For a parallel run, make a sub.sh like this:

#!/bin/bash
#SBATCH --array=1-3
S=$( head -${SLURM_ARRAY_TASK_ID} list | tail -1 )
module load rosetta
relax.linuxgccrelease @flags $S

The code head -${SLURM_ARRAY_TASK_ID} list | tail -1 returns the nth line in the file list, where n is equal to SLURM_ARRAY_TASK_ID.

Submit the run with

sbatch sub.sh

I want to scan over a parameter in RosettaScripts XML

This option also works well when you need to permute variables in your XML. For example, if we want make a series of point mutations to the same protein, we can add in a special %%variable_name%% variable into our RosettaScript XML protocol that will get replaced at runtime.

<ROSETTASCRIPTS>
<SCOREFXNS>
  <ScoreFunction name="my_score"/>
</SCOREFXNS>
<TASKOPERATIONS>
</TASKOPERATIONS>
<FILTERS>
</FILTERS>
<MOVERS>
  <MutateResidue name="mutate"
      target="%%target%%"
      new_res="%%new_res%%"/>
</MOVERS>
<APPLY_TO_POSE>
</APPLY_TO_POSE>
<PROTOCOLS>
  <Add mover="mutate" />
</PROTOCOLS>
</ROSETTASCRIPTS>

Note the special %%{variable_name}%% variables in the MutateResidue mover declaration. When we run Rosetta, we can use the script_vars option in the parser group to substitute in the values for each run.

Let’s make a text file where each line contains the Rosetta flags for a single run. In this case, 5 point mutations.

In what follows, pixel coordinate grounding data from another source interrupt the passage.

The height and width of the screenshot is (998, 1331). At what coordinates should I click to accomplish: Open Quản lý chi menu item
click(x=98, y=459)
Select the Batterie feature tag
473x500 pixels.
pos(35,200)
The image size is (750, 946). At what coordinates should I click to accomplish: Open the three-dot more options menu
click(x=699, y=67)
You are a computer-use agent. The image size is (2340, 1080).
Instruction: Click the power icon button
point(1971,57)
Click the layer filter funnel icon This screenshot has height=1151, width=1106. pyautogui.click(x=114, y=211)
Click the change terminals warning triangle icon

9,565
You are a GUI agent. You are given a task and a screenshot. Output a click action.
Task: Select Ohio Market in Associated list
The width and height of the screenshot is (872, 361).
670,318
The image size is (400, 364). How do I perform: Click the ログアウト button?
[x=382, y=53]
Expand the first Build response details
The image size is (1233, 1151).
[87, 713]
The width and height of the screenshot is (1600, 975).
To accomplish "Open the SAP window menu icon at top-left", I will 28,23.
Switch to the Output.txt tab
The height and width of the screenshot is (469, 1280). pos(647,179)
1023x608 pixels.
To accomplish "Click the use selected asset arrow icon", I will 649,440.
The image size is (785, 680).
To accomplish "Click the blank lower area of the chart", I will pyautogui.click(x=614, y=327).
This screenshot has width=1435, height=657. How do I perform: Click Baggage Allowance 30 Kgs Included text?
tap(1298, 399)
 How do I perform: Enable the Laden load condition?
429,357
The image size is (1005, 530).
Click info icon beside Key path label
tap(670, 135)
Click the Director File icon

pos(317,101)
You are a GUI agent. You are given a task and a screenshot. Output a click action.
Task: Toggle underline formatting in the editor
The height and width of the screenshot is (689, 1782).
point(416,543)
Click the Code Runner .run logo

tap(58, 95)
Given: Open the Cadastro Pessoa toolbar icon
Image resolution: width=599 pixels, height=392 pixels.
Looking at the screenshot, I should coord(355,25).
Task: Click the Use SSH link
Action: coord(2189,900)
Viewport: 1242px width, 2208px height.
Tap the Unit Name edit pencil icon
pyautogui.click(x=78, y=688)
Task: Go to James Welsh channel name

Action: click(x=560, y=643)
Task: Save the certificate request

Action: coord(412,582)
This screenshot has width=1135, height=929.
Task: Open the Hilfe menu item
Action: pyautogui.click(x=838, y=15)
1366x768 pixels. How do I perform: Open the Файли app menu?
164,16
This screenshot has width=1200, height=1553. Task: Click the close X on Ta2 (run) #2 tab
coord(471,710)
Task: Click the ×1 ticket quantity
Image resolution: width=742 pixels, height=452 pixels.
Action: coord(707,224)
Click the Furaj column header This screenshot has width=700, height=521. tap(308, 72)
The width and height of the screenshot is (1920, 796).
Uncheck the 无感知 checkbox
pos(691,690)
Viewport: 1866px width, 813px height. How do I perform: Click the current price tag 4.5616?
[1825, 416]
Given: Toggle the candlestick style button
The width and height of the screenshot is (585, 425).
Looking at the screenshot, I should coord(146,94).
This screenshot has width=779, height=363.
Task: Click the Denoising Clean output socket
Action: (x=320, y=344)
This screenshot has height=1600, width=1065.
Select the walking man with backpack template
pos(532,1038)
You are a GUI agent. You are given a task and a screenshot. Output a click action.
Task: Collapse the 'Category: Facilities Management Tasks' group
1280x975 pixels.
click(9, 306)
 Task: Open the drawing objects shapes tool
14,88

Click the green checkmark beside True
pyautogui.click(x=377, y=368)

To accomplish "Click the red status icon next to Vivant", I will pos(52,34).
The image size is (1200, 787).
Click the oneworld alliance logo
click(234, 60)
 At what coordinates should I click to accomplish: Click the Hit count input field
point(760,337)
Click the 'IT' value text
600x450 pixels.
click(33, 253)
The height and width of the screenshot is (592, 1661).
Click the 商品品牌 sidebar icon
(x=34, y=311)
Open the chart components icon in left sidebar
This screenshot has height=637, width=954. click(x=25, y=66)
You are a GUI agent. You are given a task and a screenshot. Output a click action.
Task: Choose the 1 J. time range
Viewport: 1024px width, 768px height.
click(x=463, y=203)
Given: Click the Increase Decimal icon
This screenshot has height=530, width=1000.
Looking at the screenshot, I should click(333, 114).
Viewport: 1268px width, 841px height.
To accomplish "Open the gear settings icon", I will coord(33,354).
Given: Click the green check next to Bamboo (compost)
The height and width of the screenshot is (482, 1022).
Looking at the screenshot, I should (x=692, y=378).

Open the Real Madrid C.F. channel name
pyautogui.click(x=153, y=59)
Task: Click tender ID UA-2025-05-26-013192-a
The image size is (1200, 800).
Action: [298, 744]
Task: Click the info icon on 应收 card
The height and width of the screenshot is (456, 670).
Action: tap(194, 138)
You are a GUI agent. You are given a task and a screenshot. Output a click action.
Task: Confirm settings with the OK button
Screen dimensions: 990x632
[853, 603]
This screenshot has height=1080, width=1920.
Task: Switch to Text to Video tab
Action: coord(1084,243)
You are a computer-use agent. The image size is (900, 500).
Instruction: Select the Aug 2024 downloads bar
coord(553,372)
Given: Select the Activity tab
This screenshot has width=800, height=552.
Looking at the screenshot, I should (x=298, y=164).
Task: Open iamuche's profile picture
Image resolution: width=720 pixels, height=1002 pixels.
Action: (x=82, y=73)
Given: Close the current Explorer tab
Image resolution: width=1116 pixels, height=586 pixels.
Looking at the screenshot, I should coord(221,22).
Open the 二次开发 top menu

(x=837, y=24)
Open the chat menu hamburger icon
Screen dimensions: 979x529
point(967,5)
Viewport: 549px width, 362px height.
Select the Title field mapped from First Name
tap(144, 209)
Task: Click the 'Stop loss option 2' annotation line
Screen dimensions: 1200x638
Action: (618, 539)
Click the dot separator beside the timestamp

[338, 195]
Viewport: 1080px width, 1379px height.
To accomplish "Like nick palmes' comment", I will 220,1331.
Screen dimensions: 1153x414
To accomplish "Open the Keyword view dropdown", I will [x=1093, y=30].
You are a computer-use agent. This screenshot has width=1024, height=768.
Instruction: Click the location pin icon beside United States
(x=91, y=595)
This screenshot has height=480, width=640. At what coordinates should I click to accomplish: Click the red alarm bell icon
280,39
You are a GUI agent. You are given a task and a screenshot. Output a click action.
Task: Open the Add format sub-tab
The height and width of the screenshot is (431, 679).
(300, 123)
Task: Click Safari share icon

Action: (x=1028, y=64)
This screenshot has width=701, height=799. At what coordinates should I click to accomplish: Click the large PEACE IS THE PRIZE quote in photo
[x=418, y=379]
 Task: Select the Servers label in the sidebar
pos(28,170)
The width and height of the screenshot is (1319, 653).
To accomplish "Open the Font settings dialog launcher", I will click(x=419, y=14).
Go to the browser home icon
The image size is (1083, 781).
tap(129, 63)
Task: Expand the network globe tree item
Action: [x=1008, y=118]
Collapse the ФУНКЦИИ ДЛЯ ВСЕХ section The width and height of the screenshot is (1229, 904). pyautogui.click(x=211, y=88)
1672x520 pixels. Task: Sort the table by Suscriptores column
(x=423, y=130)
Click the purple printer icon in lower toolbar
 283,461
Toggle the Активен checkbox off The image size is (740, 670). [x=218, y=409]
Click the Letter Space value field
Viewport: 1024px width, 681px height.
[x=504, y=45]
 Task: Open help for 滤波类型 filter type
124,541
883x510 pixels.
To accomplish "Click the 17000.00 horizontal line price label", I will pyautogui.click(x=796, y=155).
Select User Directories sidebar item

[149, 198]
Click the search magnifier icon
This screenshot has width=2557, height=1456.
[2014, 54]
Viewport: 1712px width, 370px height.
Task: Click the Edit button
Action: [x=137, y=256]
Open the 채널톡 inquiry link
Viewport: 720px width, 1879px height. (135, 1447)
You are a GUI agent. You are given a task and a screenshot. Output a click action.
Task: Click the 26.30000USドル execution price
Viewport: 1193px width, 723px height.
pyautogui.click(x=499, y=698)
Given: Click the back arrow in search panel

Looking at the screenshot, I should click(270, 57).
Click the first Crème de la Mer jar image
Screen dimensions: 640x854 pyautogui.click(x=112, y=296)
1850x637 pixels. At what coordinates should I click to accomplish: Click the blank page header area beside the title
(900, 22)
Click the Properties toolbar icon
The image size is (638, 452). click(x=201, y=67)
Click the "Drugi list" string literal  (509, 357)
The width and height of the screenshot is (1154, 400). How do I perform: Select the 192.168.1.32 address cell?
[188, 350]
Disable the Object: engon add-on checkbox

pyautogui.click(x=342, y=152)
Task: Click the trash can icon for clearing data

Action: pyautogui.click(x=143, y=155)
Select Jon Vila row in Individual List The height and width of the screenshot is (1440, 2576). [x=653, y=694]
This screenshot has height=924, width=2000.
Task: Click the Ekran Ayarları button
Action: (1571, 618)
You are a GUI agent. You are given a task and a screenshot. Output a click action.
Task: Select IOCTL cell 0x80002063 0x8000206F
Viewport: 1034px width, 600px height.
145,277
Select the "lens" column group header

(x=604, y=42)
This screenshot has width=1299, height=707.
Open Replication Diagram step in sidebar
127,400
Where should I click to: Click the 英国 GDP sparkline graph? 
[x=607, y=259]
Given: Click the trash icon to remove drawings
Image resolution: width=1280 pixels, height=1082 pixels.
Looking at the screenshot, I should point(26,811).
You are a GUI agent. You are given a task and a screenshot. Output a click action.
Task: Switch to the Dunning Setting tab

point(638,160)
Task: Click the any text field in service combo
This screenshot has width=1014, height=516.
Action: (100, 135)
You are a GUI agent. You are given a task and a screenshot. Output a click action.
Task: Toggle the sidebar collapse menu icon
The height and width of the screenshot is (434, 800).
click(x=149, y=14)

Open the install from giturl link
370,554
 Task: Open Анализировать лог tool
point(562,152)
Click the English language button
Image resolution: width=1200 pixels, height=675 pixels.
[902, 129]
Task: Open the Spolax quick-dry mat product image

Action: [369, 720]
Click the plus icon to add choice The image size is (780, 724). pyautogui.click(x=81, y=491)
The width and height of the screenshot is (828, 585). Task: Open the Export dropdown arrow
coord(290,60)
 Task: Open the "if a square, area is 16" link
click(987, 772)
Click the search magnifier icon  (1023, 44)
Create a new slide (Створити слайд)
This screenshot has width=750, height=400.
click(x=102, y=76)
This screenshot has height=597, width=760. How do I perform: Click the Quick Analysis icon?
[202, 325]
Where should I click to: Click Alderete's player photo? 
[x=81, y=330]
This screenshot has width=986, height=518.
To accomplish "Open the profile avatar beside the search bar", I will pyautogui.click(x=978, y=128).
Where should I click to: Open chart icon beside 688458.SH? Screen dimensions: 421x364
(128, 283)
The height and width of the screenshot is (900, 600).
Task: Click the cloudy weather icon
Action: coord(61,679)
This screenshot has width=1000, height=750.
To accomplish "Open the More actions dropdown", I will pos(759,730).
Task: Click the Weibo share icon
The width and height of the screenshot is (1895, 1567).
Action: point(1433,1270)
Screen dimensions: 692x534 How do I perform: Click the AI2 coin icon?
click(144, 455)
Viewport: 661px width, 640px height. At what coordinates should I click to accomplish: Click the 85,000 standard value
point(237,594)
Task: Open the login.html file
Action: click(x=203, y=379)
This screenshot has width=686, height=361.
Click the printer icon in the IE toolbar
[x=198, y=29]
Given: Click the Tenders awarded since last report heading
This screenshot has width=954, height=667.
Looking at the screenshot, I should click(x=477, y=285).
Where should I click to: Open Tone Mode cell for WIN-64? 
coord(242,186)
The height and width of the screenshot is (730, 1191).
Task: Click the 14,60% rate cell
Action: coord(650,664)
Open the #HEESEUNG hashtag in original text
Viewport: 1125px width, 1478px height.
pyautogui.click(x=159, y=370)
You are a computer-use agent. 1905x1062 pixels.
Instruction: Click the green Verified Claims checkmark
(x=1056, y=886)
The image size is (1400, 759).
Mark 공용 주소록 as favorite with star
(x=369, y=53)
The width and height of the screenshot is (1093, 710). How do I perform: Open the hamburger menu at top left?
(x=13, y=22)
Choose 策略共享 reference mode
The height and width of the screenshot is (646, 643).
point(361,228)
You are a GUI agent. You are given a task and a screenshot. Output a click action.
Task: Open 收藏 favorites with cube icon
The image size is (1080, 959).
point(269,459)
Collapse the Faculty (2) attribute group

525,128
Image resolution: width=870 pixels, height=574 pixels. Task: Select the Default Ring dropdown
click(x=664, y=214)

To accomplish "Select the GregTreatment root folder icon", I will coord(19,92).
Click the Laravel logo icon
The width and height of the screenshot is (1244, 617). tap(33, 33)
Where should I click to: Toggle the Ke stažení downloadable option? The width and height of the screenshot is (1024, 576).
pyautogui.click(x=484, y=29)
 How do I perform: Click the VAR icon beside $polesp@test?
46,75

-parser:script_vars target=325 new_res=GLU
-parser:script_vars target=220 new_res=GLU
-parser:script_vars target=298 new_res=GLU
-parser:script_vars target=294 new_res=LEU
-parser:script_vars target=407 new_res=TYR

The sub.sh is the same except for which binary we’re calling, and you can submit the same way.

#!/bin/bash
#SBATCH --array=1-10
S=$( head -${SLURM_ARRAY_TASK_ID} list | tail -1 )
module load rosetta
rosetta_scripts.linuxgccrelease @flags $S

You can find a lot more information on using SLURM at the SchedMD site.